Give us a bit of detail about yourself – background, profession, how you got into filmmaking and your current role.
I was born in 1984. I began playing music since my early years, while in my 20s, I started working as a musician and music (studio) producer. In 2011 I graduated from the Mathematics department of National Kapodistrian University of Athens. Being part of a music band, I released a couple of albums in Europe and Japan and toured as a performing artist. During my university attendance I started producing and directing music videos for international artists of the extreme sound.

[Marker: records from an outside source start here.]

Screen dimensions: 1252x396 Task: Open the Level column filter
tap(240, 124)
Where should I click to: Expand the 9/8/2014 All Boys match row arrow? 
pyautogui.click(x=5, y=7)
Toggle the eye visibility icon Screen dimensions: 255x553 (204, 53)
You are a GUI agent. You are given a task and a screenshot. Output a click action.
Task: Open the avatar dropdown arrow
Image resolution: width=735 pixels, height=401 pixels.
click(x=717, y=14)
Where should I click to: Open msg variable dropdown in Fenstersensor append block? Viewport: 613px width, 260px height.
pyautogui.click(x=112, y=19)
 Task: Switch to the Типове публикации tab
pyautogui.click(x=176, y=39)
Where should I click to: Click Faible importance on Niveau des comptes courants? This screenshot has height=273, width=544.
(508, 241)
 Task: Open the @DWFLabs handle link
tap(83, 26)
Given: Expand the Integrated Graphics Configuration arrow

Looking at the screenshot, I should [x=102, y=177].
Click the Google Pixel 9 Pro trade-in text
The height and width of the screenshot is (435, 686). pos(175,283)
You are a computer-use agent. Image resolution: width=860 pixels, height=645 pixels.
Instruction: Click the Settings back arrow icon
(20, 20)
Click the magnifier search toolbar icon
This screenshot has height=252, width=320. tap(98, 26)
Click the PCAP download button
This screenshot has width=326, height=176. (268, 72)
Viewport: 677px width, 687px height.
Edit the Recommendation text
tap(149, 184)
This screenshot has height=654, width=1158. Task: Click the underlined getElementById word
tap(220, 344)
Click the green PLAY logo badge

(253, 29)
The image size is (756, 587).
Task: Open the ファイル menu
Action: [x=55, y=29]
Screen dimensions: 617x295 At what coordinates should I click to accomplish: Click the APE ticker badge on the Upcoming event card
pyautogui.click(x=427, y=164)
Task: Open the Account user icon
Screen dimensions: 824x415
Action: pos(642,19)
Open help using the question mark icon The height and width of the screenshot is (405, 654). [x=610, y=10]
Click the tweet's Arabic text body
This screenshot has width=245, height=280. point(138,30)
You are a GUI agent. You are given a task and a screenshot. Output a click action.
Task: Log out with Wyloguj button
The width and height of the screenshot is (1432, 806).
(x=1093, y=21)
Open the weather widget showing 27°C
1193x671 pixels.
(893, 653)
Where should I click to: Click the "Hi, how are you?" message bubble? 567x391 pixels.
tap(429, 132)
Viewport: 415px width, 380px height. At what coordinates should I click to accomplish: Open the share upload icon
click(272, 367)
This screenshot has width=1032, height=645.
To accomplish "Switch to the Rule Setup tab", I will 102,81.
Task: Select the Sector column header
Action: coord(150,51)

Later on, I graduated from the film department of Metropolitan College and I completed my first student short film,“Nipenthes” which at the moment runs into the film festival film-circuit.
Tell us about your film – how did it come about?
It was a commission project I did for the new SEPTICFLESH album, Codex Omega.
It was a good timing since I liked the idea of working on a Sci-Fi concept. The theme and cover of the album, the superheroic image of the band, wearing those suits, as well as the highly produced music with the cinematic orchestras SF got, made the video take the direction it took. It is a music that helps you dream big, a band that needs visuals with high production value to support it.
How did you find out about FilmConvert?
My colourist got me introduced in FilmConvert during the grading session of a previous B&W video, Apage Satana, we had done for another great extreme metal band, Rotting Christ. I immediately got drowned into the effects of FilmCovert’s grain. It’s qualitative.
Why did you decide to use FilmConvert for this particular project?
For its great film grain!
What was the particular look or style you were going for with your video?
I was going for that hazy noir-science fiction aesthetic with retro and post-apocalyptic elements.
Tell us about your workflow. What settings, film stock, camera profiles and tweaks did you use in FilmConvert?
For that very video, we used ARRI ALEXA Mini. We used FilmConvert to get that incredible grain it gives. We used the Kodak profile setting with 35 mm Full Frame Size and around 70-80% of film grain. It is really interesting all the depth that you get just by adding FilmCovert’s grain.